§ Task prompt:
From the listing that follows, output everything exactly except the pictures.

---*---

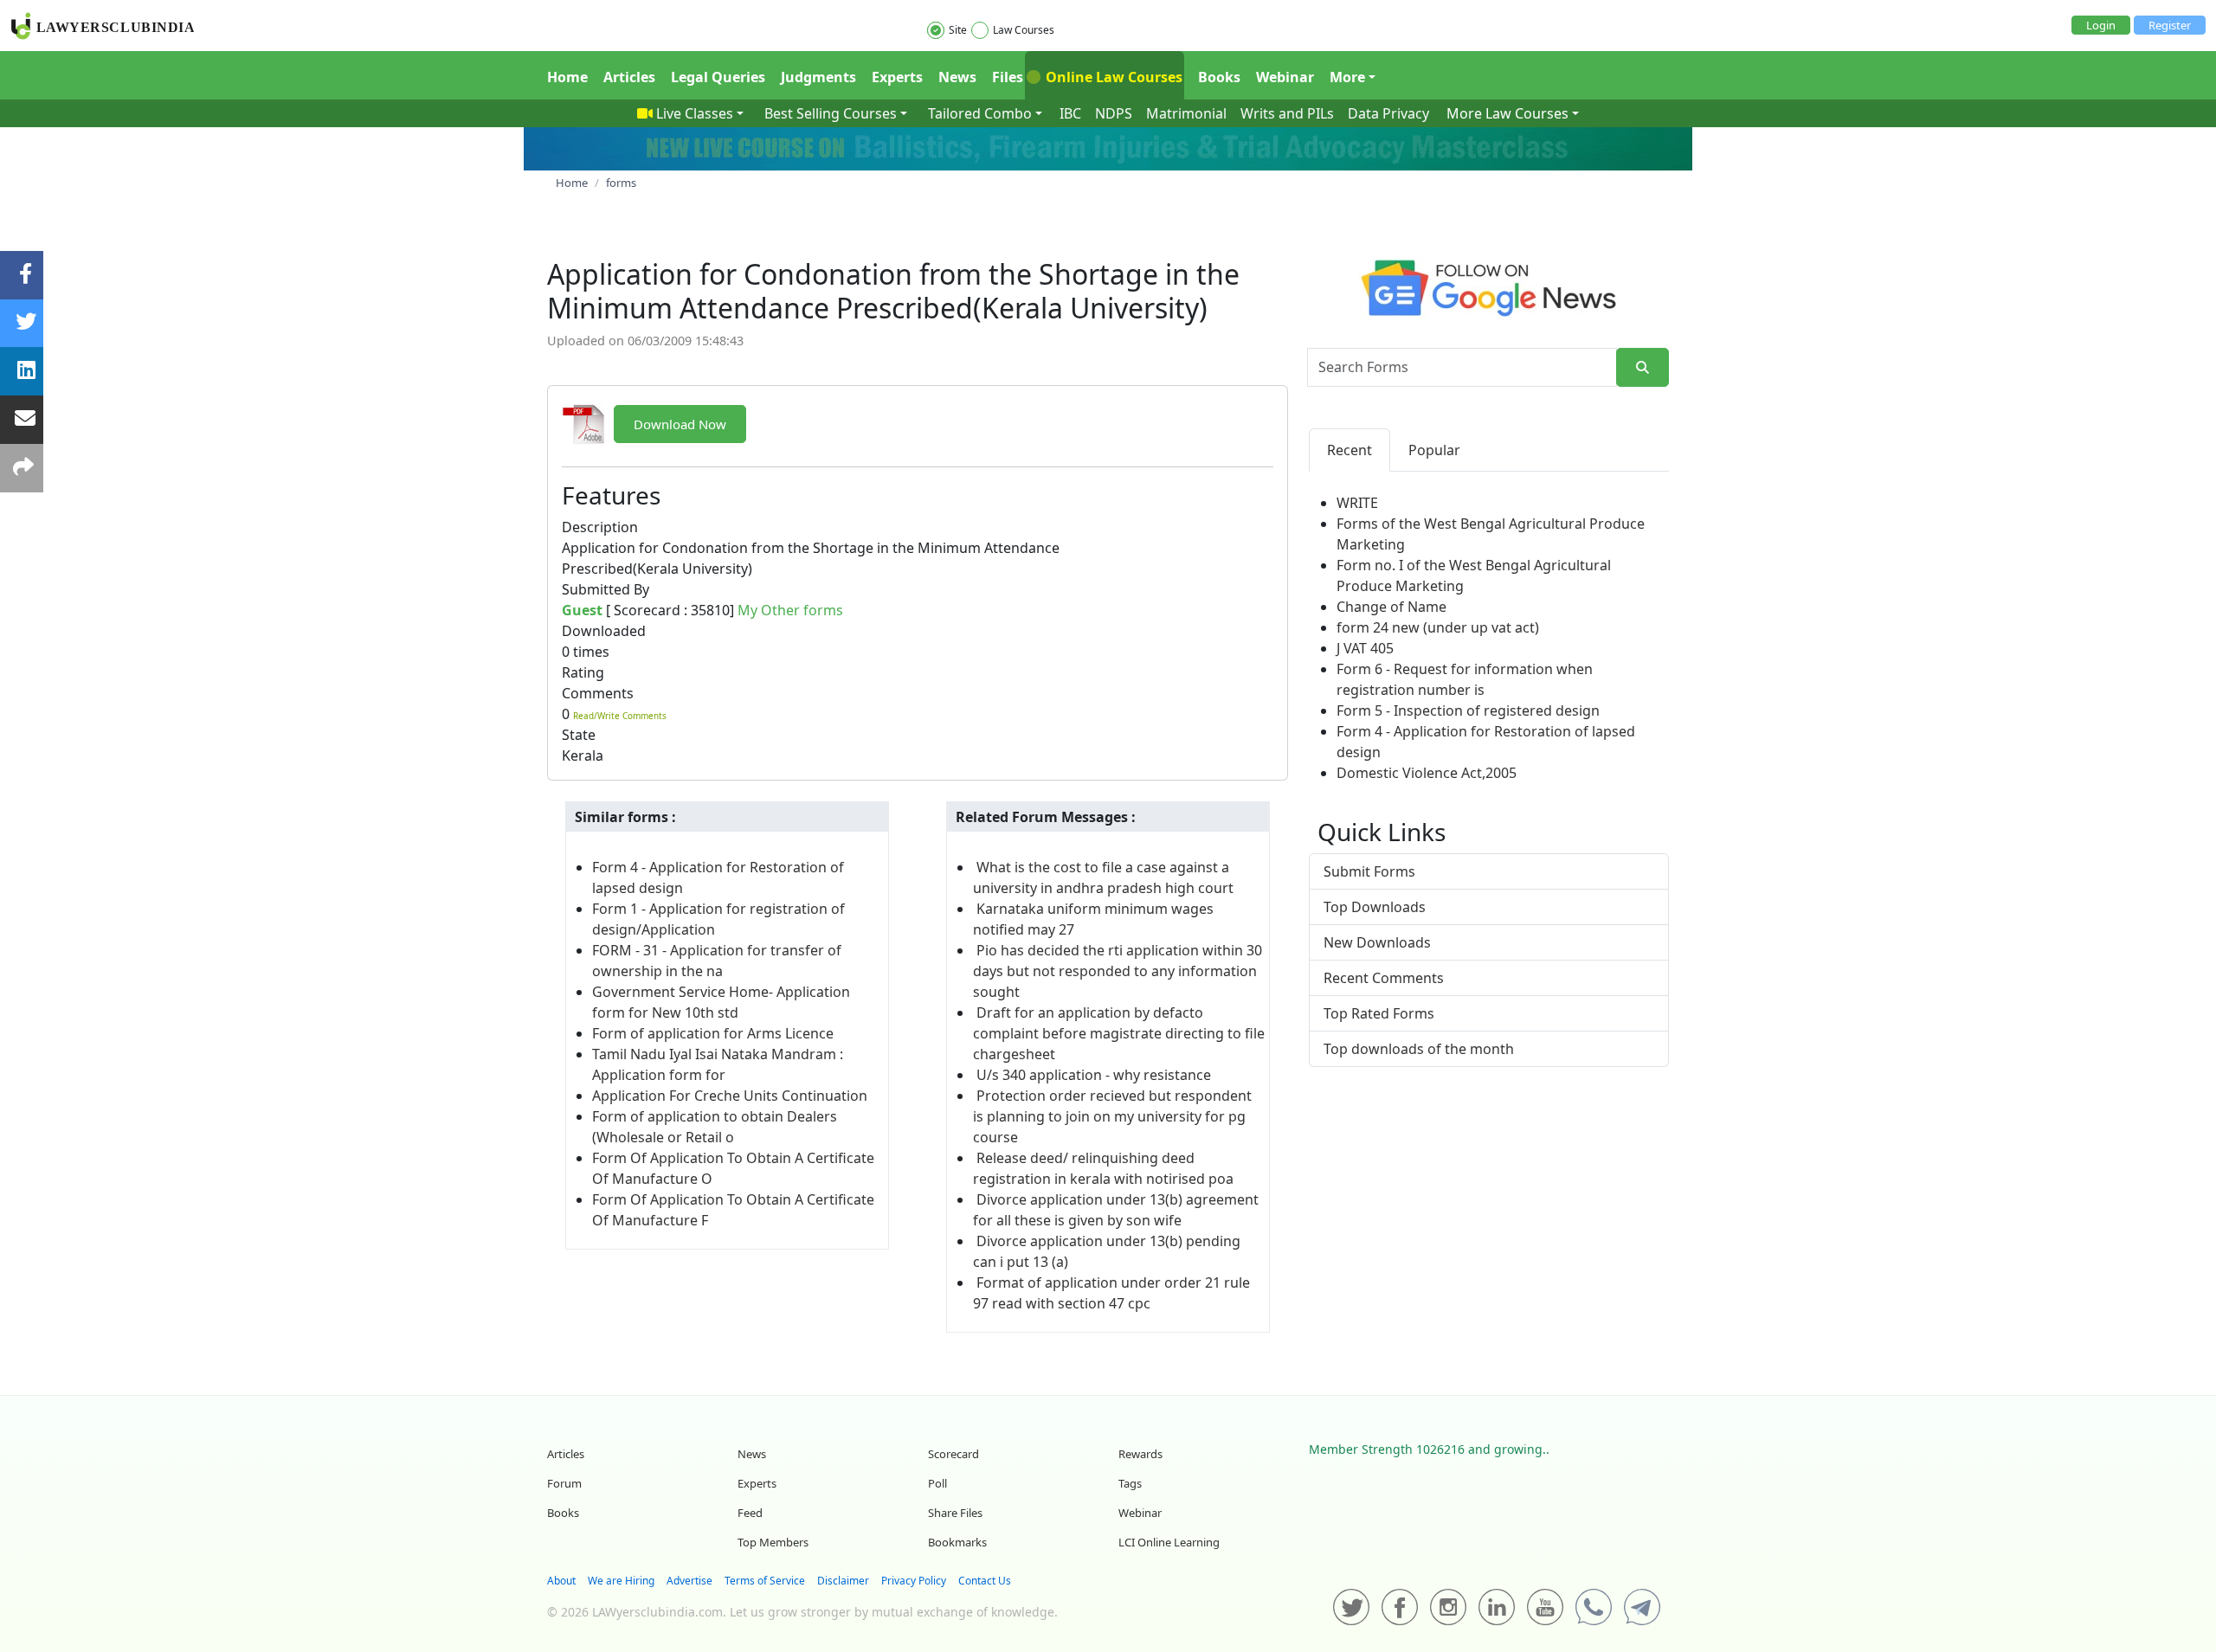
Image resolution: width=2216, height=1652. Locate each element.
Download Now (680, 424)
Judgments (818, 77)
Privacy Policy (913, 1580)
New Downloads (1377, 942)
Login (2101, 25)
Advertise (689, 1580)
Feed (750, 1512)
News (957, 77)
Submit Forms (1369, 871)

---*---

§ Response for this exercise:
Image resolution: width=2216, height=1652. Locate each element.
Download Now (680, 424)
Judgments (818, 77)
Privacy Policy (913, 1580)
New Downloads (1377, 942)
Login (2101, 25)
Advertise (689, 1580)
Feed (750, 1512)
News (957, 77)
Submit Forms (1369, 871)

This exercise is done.